Reputation: 43
I am having an issue with the below code.
import urllib2
import csv
from bs4 import BeautifulSoup
soup = BeautifulSoup(urllib2.urlopen('http://www.ny.com/clubs/nightclubs/index.html').read())
clubs = []
trains = ["A","C","E","1","2","3","4","5","6","7","N","Q","R","L","B","D","F"]

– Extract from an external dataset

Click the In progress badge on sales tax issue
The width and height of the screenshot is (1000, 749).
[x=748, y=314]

for club in soup.find_all("dt"):
clubD = {}
clubD["name"] = club.b.get_text()
clubD["address"] = club.i.get_text()
text = club.dd.get_text()
nIndex = text.find("(")
if(text[nIndex+1]=="2"):
clubD["number"] = text[nIndex:nIndex+15]
sIndex = text.find("Subway")
sIndexEnd = text.find(".",sIndex)
if(text[sIndexEnd-1] == "W" or text[sIndexEnd -1] == "E"):
sIndexEnd2 = text.find(".",sIndexEnd+1)
clubD["Subway"] = text[sIndex:sIndexEnd2]
else:
clubD["Subway"] = text[sIndex:sIndexEnd]
try:
cool = clubD["number"]
except (ValueError,KeyError):
clubD["number"] = "N/A"
clubs.append(clubD)
keys = [u"name", u"address",u"number",u"Subway"]

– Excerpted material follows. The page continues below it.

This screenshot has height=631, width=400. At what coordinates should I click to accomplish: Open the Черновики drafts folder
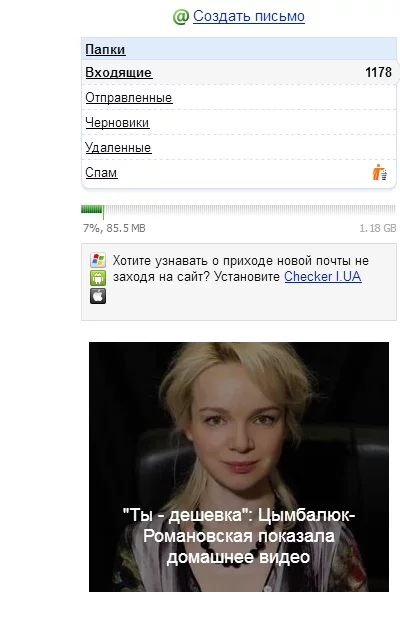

f = open('club.csv', 'wb')
dict_writer = csv.DictWriter(f, keys)
dict_writer.writerow([unicode(s).encode("utf-8") for s in clubs])
I get the error ValueError: dict contains fields not in fieldnames. I dont understand how this could be. Any assistance would be great. I am trying to turn the dictionary into an excel file.
Upvotes: 2
Views: 294
Reputation: 40723
clubs
is a list of dictionaries, whereas each dictionary has four fields: name, address, number, and Subway. You will need to encode each of the fields:
# Instead of:
#dict_writer.writerow([unicode(s).encode("utf-8") for s in clubs])
# Do this:
for c in clubs:
# Encode each field: name, address, ...
for k in c.keys():
c[k] = c[k].encode('utf-8').strip()
# Write to file
dict_writer.writerow(c)
I looked at your data and some of the fields have ending new line \n
, so I updated the code to encode and strip white spaces at the same time.
Upvotes: 2